Will you stop going crazy in there?

call to action posted:

gently caress surveys, I guarantee you you'd fill a self-flying airline that was consistently 10% cheaper than its competitors

30% actually seems high enough to convince someone to try this, so my guess is we'll find out soon enough. Even if only 10% of your passengers are willing to fly without a crew, that's still 10% of your fleet that you get to realize those savings on. I suspect acceptance for this kind of thing will go way the gently caress up once it's operating for a while too.

Owlofcreamcheese
May 22, 2005
Probation
Can't post for 9 years!
Buglord

Rastor posted:

First the self-driving cars, then the self-flying planes.

"A joke told repeatedly at aviation industry conferences puts a man and a dog in an airplane. The dog is there to bite the pilot if the man so much as tries to touch the controls; the pilot's one remaining job is to feed the dog. Many aviation veterans have heard the joke so many times that is possible to tell those in the audience new to the industry by their laughter."

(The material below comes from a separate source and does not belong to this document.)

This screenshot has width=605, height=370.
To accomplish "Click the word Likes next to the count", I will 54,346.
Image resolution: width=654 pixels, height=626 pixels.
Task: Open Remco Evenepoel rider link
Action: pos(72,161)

Is a quote from 1991 and is a Referance to an old joke. Planes have been automating since the 60s

Rastor
Jun 2, 2001

That's true, but the stepping from 3-person crew (with a Flight Engineer) to 2-person was a while back; additional reductions now are noteworthy. Especially if the industry seriously pursues cargo flying around with no flight crew at all.

Mozi
Apr 4, 2004

Forms change so fast
Time is moving past
Memory is smoke
Gonna get wider when I die
Nap Ghost
The next 9/11 is just going to be some rear end in a top hat hacking a bunch of automated planes.

Solkanar512
Dec 28, 2006

by the sex ghost

call to action posted:

gently caress surveys, I guarantee you you'd fill a self-flying airline that was consistently 10% cheaper than its competitors

Until one of those planes crash because a sensor got hosed up and didn't know how to deal with conflicting or incorrect information.

3D Megadoodoo
Nov 25, 2010

Solkanar512 posted:

Until one of those planes crash because a sensor got hosed up and didn't know how to deal with conflicting or incorrect information.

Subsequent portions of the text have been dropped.